Q1:
A dc-dc converter is generally used in a PV system as an interface between a PV string and a load, as shown below:
The control parameter d refers to the duty cycle of the converter. Assuming that M(d) is the voltage conversion ratio, the relationship between the input and output voltages (currents) for the dc-dc converter can be written as:
$$V_{in} = \frac{V_{out}}{M(d)}, I_{in} = \frac{M(d)}{I_{out}}$$
Divide Vin into Iin, we have:
$$ R_{in} = \frac{V_{in}}{I_{in}} = \frac{V_{out}/M(d)}{M(d) \cdot I_{out}} = \frac{1}{M(d)} \cdot \frac{V_{out}}{I_{out}} = \frac{R_{out}}{M(d)}$$
In the PV system, we have
$$R_{pv} = \frac{R_{load}}{M(d)}$$
where Rpv and Rload refer to the equivalent resistance for PV and load.

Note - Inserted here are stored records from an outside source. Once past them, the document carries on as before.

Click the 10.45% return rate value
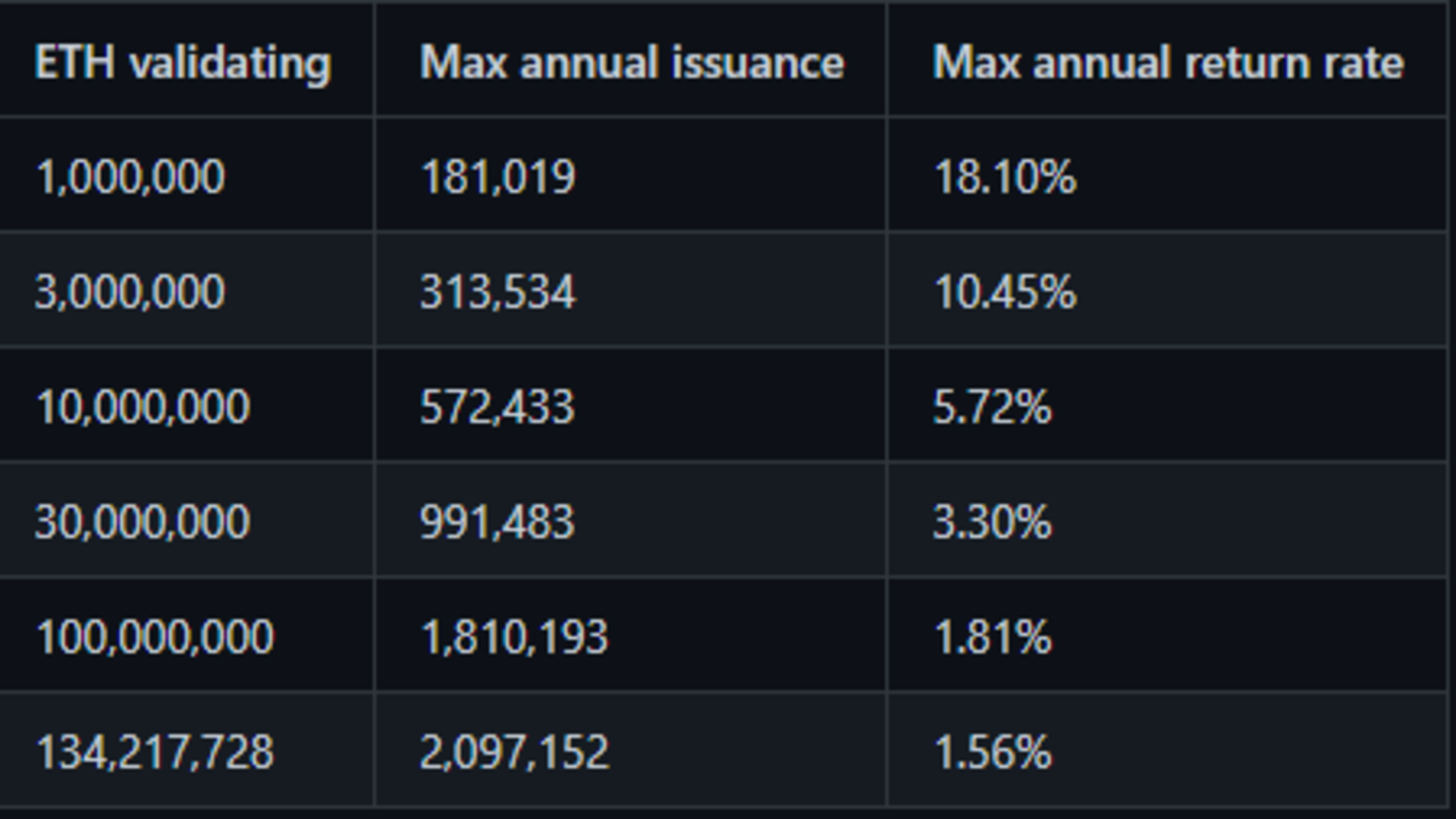This screenshot has width=1456, height=819. point(1005,293)
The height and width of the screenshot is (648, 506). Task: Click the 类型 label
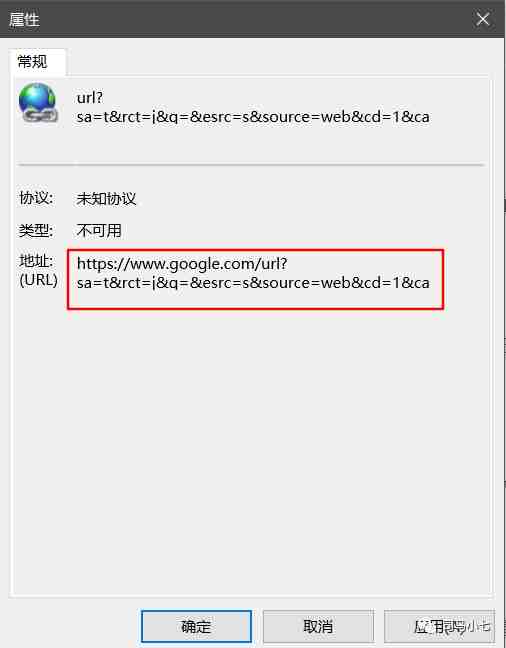(x=36, y=230)
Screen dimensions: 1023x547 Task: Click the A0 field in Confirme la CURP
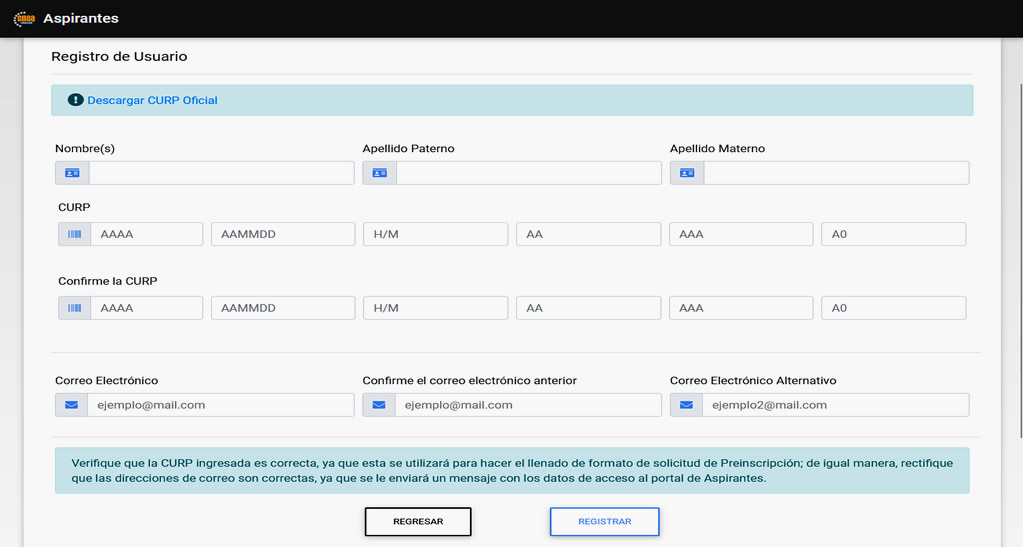point(893,308)
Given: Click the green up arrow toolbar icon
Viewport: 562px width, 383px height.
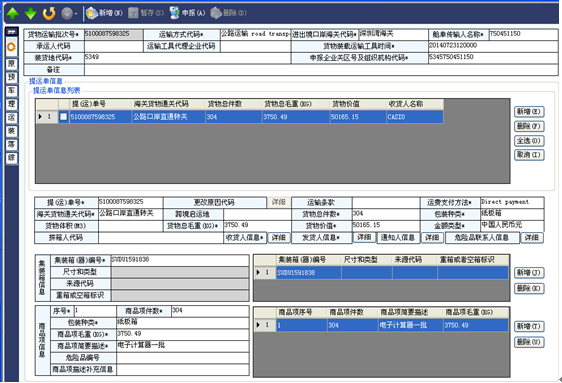Looking at the screenshot, I should pos(13,13).
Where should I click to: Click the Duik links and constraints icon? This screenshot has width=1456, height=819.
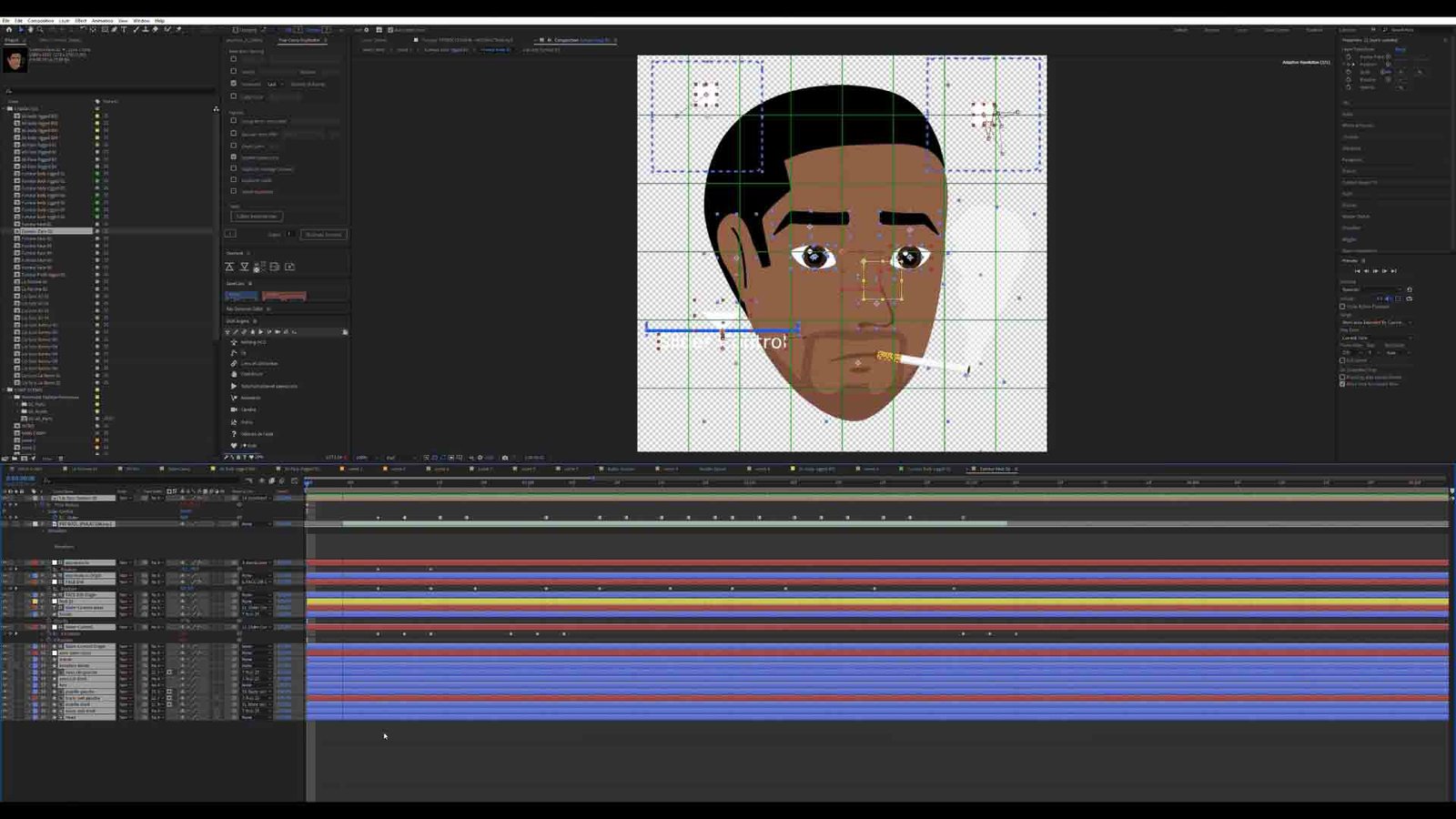(234, 363)
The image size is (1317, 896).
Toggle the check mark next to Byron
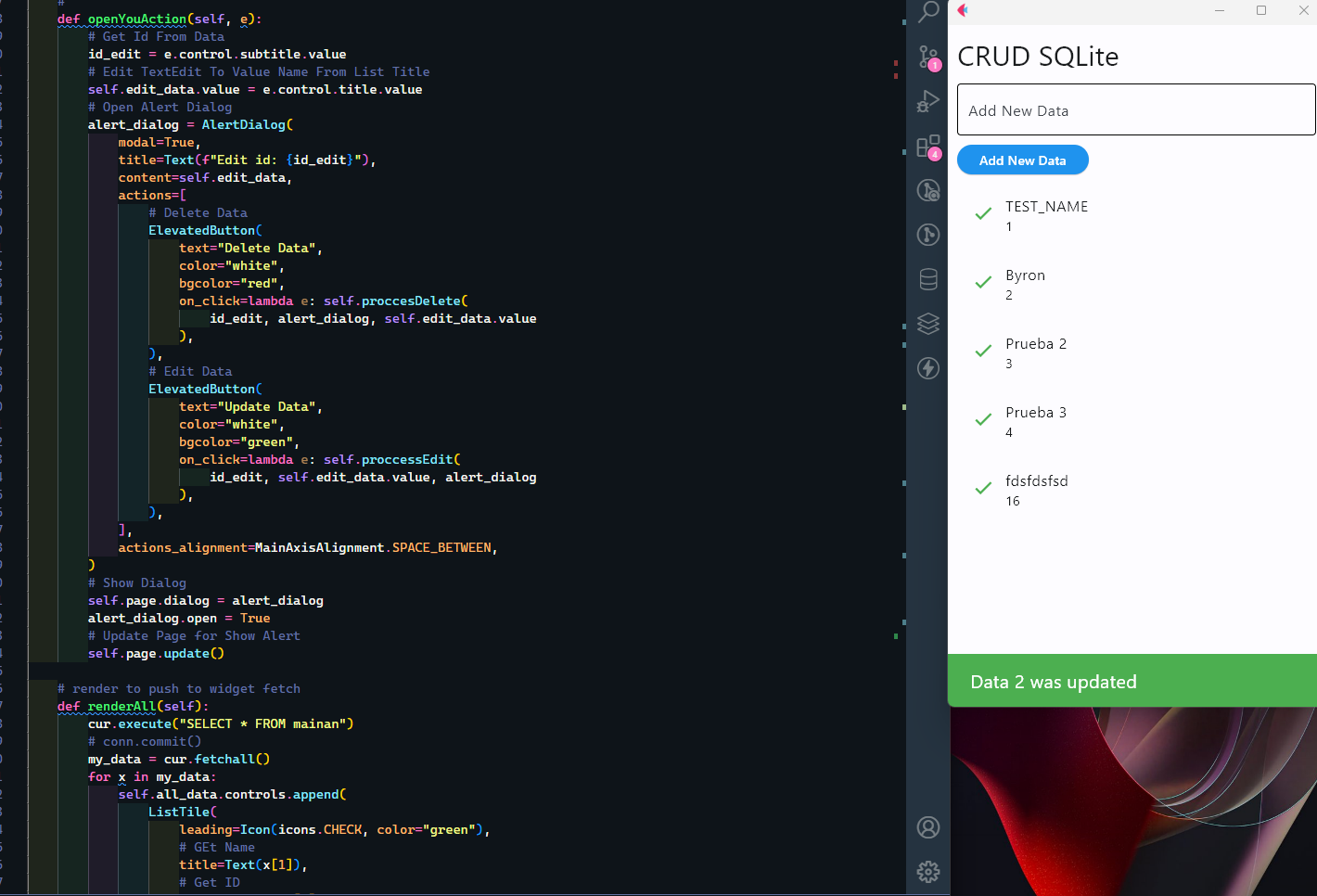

Then, the operating condition resulted by a PV string connected with a dc-dc converter is shown as below:
As shown in this figure, when you change d, the operating point will be changed even if Rload is constant.
The aforementioned part is how the MPPT works with duty cycle.
Q2:
Not ture. Please refer to the Q1.
Q3:
Normally, there are two groups of peaple.
One group prefers to used indirect control.
For example, their MPPT methods give a desired voltage.
Then, this desired voltage is compared with the current sensed voltage.
The difference is, then, sent to a PI controller.
Finally, the Pi gives a PWM to control.
For the other group, they use the direct control.
Their MPPT just give a value of d to generate a PWM.
Both of them can change duty cycle d but the different ways.
Q4:
The second figure is the I-V curve for partial shading condition (PSC).
It is caused by the SOLAR IRRADIANCE MISMATCH between the PV modules if these PV modules are connected in series.
It is hard to say which method is the most effective.
But the most popular one refers to “0.8Voc” Model method.